What to work on
Copy out each line of the listing below that contains the word "from".

Start of Block

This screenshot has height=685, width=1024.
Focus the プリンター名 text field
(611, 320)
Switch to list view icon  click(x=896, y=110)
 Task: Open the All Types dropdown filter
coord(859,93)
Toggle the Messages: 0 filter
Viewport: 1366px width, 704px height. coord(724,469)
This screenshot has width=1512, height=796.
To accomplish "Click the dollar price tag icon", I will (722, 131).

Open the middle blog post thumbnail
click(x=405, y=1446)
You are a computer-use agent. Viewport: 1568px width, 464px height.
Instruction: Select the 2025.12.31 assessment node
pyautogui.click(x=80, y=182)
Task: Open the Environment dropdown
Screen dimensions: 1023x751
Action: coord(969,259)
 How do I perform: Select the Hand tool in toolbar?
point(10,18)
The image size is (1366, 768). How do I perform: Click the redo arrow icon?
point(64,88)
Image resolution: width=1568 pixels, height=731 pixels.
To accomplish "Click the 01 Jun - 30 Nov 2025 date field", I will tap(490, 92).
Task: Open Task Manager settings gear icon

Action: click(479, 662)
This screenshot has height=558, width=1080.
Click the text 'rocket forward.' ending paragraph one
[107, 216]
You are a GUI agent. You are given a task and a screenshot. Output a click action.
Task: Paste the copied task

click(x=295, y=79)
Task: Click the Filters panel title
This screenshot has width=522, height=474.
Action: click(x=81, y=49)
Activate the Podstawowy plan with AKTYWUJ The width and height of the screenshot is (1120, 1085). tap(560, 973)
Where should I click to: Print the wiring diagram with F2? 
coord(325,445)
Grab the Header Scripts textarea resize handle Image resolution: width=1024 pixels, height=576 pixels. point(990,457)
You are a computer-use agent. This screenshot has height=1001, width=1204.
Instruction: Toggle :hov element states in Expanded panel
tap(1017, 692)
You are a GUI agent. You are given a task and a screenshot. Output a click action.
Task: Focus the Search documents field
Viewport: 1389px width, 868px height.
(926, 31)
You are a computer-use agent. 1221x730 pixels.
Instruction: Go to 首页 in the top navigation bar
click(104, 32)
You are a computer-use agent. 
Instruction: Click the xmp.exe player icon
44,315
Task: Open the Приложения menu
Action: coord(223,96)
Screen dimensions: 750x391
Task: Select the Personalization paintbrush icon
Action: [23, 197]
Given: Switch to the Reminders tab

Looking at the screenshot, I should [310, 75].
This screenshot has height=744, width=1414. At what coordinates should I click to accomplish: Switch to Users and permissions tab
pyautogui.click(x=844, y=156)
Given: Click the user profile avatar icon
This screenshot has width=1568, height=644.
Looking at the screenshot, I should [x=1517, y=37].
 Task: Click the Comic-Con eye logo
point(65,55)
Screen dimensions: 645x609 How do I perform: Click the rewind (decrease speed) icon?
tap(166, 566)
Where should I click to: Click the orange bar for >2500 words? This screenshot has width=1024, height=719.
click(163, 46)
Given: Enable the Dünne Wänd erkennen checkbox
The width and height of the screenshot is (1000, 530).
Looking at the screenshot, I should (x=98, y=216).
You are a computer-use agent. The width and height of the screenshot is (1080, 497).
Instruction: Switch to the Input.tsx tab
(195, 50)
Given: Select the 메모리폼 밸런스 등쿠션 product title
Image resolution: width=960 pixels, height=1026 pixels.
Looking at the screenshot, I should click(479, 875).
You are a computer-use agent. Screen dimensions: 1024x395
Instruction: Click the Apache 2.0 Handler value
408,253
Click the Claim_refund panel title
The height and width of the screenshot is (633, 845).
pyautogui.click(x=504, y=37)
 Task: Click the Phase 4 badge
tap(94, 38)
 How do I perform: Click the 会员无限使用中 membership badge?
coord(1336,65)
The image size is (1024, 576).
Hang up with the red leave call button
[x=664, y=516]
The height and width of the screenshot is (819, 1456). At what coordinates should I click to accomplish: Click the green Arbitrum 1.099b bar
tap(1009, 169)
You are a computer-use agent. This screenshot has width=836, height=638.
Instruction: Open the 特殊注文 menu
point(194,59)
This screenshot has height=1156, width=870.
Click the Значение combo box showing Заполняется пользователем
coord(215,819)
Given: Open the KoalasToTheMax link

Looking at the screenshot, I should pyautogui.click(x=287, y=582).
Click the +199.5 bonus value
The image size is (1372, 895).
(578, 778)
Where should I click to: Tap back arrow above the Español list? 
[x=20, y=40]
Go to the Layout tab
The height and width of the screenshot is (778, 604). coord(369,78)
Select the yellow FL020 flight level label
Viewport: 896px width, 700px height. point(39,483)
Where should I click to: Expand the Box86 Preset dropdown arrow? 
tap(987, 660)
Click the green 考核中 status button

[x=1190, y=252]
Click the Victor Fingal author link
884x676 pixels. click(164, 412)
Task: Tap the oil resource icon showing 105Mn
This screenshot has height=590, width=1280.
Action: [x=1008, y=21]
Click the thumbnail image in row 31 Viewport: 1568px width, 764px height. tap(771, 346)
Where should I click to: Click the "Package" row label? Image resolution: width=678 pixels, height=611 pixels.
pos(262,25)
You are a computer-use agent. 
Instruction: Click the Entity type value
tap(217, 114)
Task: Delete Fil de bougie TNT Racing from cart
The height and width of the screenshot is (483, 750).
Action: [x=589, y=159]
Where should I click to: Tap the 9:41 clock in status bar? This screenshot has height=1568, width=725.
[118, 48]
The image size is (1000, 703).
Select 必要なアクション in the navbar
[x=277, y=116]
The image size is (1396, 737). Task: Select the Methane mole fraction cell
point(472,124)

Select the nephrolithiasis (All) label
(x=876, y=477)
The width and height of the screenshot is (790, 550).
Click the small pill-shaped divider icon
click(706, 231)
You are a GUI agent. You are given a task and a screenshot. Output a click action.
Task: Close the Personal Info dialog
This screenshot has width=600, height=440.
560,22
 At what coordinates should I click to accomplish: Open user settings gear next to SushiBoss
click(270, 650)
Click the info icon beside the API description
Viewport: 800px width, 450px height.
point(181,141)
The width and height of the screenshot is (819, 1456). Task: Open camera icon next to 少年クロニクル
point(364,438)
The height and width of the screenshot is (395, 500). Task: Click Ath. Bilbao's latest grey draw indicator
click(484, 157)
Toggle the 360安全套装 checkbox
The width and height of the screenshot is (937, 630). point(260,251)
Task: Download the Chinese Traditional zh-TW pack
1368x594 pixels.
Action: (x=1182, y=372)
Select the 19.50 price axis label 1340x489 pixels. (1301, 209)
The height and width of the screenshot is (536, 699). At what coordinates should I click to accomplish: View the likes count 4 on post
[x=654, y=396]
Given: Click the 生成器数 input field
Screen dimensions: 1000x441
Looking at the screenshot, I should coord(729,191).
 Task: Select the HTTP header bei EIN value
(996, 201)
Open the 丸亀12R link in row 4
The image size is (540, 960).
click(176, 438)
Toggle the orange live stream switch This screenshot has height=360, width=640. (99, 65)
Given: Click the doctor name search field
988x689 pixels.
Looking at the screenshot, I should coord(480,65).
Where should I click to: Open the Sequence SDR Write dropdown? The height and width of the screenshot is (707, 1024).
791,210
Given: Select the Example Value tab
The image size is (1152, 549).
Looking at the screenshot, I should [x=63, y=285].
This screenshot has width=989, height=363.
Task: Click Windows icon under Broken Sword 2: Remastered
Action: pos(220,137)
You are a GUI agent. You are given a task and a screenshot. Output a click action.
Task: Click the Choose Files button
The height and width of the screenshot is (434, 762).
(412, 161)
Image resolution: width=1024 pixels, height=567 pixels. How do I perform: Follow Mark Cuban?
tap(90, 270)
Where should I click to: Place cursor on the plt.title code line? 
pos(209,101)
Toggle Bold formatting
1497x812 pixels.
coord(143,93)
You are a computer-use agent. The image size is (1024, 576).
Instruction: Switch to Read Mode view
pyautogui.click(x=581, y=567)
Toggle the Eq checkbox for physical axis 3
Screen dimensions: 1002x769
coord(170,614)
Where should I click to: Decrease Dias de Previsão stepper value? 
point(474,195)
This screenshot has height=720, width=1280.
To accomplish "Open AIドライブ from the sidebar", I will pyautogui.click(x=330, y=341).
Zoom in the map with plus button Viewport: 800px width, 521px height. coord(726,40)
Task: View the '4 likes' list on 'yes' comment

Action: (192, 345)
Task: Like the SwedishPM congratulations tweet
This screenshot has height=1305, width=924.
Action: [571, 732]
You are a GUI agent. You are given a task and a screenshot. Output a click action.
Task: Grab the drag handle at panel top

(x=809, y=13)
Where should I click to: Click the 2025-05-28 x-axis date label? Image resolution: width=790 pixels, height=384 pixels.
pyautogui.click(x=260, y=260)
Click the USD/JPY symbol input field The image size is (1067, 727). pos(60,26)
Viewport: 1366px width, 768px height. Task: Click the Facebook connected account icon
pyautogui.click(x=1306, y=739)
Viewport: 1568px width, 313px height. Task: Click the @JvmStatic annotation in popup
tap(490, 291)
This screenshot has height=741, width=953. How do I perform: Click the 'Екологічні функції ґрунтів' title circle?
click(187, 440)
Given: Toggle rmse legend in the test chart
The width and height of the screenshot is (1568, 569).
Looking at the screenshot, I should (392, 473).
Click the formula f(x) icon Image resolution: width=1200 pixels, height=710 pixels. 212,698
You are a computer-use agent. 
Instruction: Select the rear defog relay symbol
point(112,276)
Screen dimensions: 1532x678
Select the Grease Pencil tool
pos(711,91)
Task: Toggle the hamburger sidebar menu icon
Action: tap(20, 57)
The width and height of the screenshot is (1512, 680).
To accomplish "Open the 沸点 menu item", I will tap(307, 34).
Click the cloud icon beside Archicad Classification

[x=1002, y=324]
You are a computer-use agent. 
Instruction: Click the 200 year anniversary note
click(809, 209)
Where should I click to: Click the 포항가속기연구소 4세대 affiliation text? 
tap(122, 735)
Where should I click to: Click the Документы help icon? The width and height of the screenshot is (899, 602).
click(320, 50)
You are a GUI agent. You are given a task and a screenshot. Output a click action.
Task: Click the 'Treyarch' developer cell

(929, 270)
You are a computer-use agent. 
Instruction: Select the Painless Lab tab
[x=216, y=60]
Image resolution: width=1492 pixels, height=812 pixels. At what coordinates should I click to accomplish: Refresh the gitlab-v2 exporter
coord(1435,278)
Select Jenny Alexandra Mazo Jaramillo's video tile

End of Block

Task result
Task: Delete Fil de bougie TNT Racing from cart
To accomplish "Open AIドライブ from the sidebar", I will pyautogui.click(x=330, y=341).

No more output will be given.